_INSTRUCTION 1_
Reproduce, word for word, the entries in the source data that start at the line containing "The height and width of the screenshot is (706, 348)." and end after the line containing "The image size is (1080, 2408).".
SUPPLIED PASSAGE: Begin
# Analysis of Binary Search

The following is the code for a binary search. Similar to linear search, we make an assumption that the size() function has a constant run time. For a binary search to work the data must be sorted. In this case we assume that the data is sorted from smallest (at arr) to biggest (at arr[size-1]).

The second part that is important to remember about a binary search is that you need to be able to access any item given its index in constant time. If that is not possible, the analysis will fail.

template <class TYPE>
int BinarySearch(const vector<TYPE>& arr, const TYPE& key){
int rc=-1;
int low=0;
int high=arr.size()-1;
int mid;
while(low<=high && rc==-1){
mid=(low+high)/2;
if(arr[mid] > key)
high=mid-1;
else if(arr[mid] < key)
low= mid+1;
else
rc=mid;
}/*while*/
return rc;
}


Like a Linear search, the determining factor on runtime for binary search is also the loop:

  while(low<=high && rc==-1){
mid=(low+high)/2;
if(arr[mid] > key)
high=mid-1;
else if(arr[mid] < key)
low= mid+1;
else
rc=mid;
}/*while*/


The code within this loop is constant, meaning that no matter what size is one iteration of the loop will take the same number of operations (more or less) and thus, the question really becomes how many times will this loop run?

Again, we can either find the key or not find the key.

If the vector does NOT contain the key, how long will it take to run?

At the beginning high - low = n -1. With each iteration we "move" high or low towards each other so that their difference is halved (their new values are near the mid point)

By doing this, it would take the loop at most log n iterations before low>high

Thus for an unsuccessful search, the function's runtime $O(log n)$

For a successful search we might still need to search when high==low and to get to that point would also require iterations. Thus, the worst case runtime for this function when the key is found is also O(log n)

Therefore, the worst case runtime for this function is $O(log n)$
SUPPLIED PASSAGE: End
_INSTRUCTION 2_
In the binary search analysis, restate the part that begins at the words "Again, we can" and ends after "also O(log n)", putting "array" in place of "vector".
PROVIDED ENTRIES: Begin
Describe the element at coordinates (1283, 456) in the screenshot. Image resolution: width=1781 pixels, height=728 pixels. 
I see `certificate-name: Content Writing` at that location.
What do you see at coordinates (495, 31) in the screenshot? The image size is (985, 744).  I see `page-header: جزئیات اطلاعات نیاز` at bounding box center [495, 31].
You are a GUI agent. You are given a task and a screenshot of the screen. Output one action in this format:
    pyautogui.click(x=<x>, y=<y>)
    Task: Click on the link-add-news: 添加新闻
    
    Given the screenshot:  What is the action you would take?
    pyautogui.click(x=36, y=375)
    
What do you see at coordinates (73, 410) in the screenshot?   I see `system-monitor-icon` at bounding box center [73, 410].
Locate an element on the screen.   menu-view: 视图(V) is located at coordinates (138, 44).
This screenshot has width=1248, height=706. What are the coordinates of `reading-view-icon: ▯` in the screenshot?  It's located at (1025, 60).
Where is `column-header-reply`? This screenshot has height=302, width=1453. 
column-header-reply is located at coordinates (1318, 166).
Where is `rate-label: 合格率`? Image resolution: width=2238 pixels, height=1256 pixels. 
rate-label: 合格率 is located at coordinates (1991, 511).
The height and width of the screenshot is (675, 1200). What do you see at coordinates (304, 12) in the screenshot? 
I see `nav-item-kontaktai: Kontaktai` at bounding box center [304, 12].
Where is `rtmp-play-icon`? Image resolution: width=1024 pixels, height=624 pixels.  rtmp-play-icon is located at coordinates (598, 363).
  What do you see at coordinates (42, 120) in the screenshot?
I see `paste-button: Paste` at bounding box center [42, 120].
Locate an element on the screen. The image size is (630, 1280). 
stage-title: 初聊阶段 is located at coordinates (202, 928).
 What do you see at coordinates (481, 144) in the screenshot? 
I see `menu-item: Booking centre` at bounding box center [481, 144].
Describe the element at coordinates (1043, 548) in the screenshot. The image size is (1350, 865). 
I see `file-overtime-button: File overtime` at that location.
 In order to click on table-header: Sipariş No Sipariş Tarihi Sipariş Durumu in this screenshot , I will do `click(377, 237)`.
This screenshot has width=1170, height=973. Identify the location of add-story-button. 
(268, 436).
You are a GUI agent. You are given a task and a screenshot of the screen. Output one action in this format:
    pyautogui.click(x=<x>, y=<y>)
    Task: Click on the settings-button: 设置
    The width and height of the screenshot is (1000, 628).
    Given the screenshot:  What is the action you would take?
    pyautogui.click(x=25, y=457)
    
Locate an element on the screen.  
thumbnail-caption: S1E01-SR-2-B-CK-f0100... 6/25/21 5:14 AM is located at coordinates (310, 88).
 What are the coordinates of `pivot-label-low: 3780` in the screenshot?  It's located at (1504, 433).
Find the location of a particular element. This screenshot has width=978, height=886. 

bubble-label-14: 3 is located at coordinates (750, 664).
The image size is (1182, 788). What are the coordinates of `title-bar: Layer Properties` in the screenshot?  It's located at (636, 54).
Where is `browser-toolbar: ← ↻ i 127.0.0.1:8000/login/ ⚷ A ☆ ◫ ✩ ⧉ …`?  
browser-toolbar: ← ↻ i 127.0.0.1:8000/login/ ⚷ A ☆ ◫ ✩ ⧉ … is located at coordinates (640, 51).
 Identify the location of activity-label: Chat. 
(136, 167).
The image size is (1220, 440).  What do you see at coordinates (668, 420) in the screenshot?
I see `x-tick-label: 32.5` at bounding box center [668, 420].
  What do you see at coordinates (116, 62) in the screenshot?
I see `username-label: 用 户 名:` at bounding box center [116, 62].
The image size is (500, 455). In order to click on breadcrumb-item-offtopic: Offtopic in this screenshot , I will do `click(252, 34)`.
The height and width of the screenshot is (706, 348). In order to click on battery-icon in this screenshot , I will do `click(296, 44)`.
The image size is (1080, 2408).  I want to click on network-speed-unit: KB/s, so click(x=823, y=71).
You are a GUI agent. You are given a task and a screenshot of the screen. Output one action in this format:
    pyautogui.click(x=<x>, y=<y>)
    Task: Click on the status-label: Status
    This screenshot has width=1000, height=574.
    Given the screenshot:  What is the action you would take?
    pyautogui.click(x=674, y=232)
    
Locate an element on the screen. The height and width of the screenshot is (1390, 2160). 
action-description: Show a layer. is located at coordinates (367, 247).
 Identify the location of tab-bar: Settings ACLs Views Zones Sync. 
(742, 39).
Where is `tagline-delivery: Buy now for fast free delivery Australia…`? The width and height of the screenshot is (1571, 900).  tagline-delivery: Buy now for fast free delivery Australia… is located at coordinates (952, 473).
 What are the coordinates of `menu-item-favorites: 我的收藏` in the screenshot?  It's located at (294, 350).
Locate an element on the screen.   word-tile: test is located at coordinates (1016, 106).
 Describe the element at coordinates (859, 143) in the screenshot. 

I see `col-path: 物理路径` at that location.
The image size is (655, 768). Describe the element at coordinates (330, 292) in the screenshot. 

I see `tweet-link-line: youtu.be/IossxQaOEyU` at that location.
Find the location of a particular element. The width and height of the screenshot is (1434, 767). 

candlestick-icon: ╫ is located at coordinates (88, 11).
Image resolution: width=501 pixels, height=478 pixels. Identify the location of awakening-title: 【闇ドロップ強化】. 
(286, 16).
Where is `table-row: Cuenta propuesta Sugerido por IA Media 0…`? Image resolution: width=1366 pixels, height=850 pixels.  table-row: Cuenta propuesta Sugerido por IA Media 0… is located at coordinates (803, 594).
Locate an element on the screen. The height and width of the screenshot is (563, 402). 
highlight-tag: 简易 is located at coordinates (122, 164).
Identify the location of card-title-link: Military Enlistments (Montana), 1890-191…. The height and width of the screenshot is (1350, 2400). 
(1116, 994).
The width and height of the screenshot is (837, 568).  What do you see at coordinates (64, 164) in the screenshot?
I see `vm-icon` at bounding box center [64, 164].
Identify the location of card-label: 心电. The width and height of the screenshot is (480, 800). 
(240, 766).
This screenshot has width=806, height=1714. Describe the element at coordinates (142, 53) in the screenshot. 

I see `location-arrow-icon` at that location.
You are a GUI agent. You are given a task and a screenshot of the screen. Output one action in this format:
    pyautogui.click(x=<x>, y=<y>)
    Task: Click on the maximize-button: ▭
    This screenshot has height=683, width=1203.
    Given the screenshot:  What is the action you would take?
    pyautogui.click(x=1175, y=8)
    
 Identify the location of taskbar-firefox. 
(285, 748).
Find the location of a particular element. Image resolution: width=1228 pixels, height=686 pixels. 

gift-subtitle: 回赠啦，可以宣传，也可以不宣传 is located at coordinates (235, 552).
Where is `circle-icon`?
PROVIDED ENTRIES: End
_RESPONSE BOX 1_
The height and width of the screenshot is (706, 348). In order to click on battery-icon in this screenshot , I will do `click(296, 44)`.
The image size is (1080, 2408).  I want to click on network-speed-unit: KB/s, so click(x=823, y=71).

_RESPONSE BOX 2_
Again, we can either find the key or not find the key.

If the array does NOT contain the key, how long will it take to run?

At the beginning high - low = n -1. With each iteration we "move" high or low towards each other so that their difference is halved (their new values are near the mid point)

By doing this, it would take the loop at most log n iterations before low>high

Thus for an unsuccessful search, the function's runtime $O(log n)$

For a successful search we might still need to search when high==low and to get to that point would also require iterations. Thus, the worst case runtime for this function when the key is found is also O(log n)